Wenn mich heute jemand fragt: „Wie geht es dir” sage ich: “Danke, es geht mir gut und ich bin zufrieden”.
Das war nicht immer so.
Rückschau: Ich stand mitten im Leben und war erfolgreich, verheiratet, eine 10jährige Tochter.
Im Verwandten- und Bekanntenkreis waren wir gern gesehene Gäste. Alles lief gut; fast perfekt.
Doch dann bemerkte ich bei meiner Frau Veränderungen, die ich zuerst nicht einordnen konnte. Sie hielt Verabredungen nicht ein; mal arbeitete sie und plötzlich kündigte sie. Sie schlief wenn ich von der Arbeit kam. Dazu kam eine Wesensveränderung und wir alle tappten im Dunkel.
Was war bloß los? Sie hatte begonnen heimlich zu trinken.
Nun begann ich immer mehr an Aufgaben zu übernehmen. Auch unsere Tochter half wo sie konnte. Wir nahmen meine Frau in Schutz, denn nach außen musste das Bild gewahrt werden. Wir redeten mit ihr und sagten ihr, dass das so nicht weiter gehen kann. Abends oder wenn wir alleine waren, schimpfte ich und der Ton wurde härter. Sie versprach aufzuhören, aber sie konnte es nicht. Sie wurde immer auffälliger. Um uns herum wurde es stiller. Leute tuschelten und redeten hinter unserem Rücken. Wir wurden nicht mehr eingeladen und unsere Einladungen sagte man ab.
Keiner wusste mehr wie er mit uns umgehen sollte. Unsere Tochter schämte sich Freundinnen oder Freunde mit nach Hause zu bringen. Freude rieten mir: “Du musst härter mit deiner Frau umgehen; entziehe ihr das Geld oder verprügele sie doch mal”.
Mir fiel auf, dass meine Frau den Alkohol trinkt und ich immer mehr Probleme damit bekam. Meine Gedanken kreisten nur noch. War ich auf der Arbeit, dachte ich an Zuhause und wie ich sie vorfinden würde oder ob sie überhaupt da war. Wenn ich Zuhause war und sie schlief weil sie getrunken hatte, wünschte ich mich lieber auf der Arbeit. Meine Frau machte eine Therapie.
Inzwischen hatten wir AA und Al-Anon kennen gelernt. Ein Schub von Hoffnung ging durch unser Leben. In den Meetings konnte ich nicht genug hören. Endlich bekam ich Werkzeuge an die Hand um meine Frau vom Trinken abzuhalten.

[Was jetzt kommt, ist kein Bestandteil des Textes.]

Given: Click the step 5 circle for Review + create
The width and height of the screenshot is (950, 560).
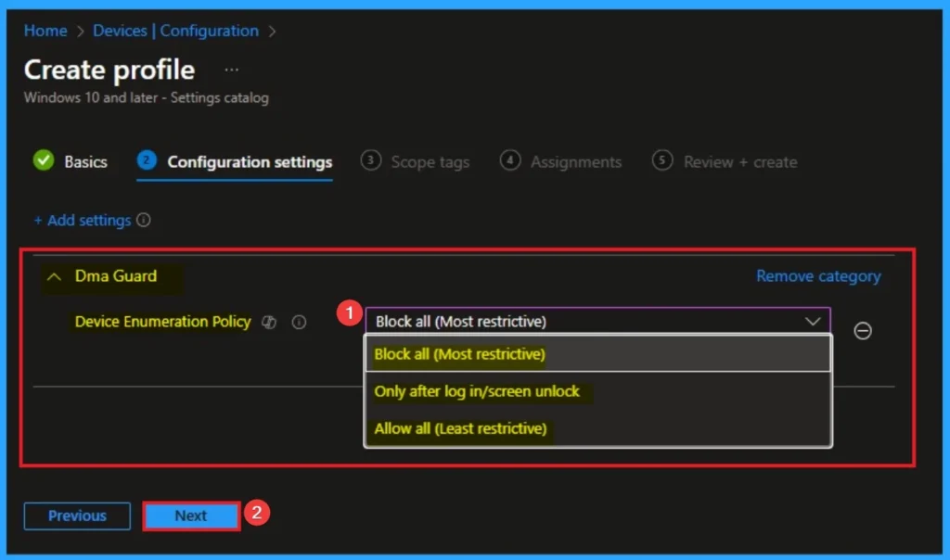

Dann der erste Rückfall und eine riesige Enttäuschung war in mir. Jetzt drohte ich sogar: “Wenn du noch einmal trinkst werde ich dich verlassen!” Unsere Tochter war konsequenter. Sie brach die Schule ab und begann 600 Km weiter eine Ausbildung. Ich drohte mit Auszug, aber ich konnte es nicht durchziehen.
Heute begreife ich nun endlich, dass ich keinen anderen Menschen ändern kann.
Zum ersten Mal frage ich mich: “Was will ich?” Ich will und kann nicht mehr mit einem Menschen zusammenleben der alkoholkrank ist. Das sagte ich auch meiner Frau und drohte wieder mit Auszug. Aber woher sollte sie wissen, dass ich es diesmal ernst meinte?
Der nächste Rückfall war nur eine Frage der Zeit. Ich zog aus. Jetzt begann ich mich auf mein Leben zu konzentrieren. Ich ließ mich wieder im Verein blicken und machte Sport. Meine Arbeit war mir wieder wichtig. Im Meeting lernte ich Zuhören und in offenen Meetings sagten AA-Freunde Dinge, die auch meine Frau gesagt hatte. Ihr hatte ich nicht geglaubt. Jetzt hörte ich Aussagen von fremdem Menschen und denen glaubte ich.
Meine Frau musste noch eine Zeit lang trinken. Dann beschloss sie aufzuhören. Sie war alleine und hatte niemanden mehr.
Sie hat es geschafft – ohne mein Dazutun.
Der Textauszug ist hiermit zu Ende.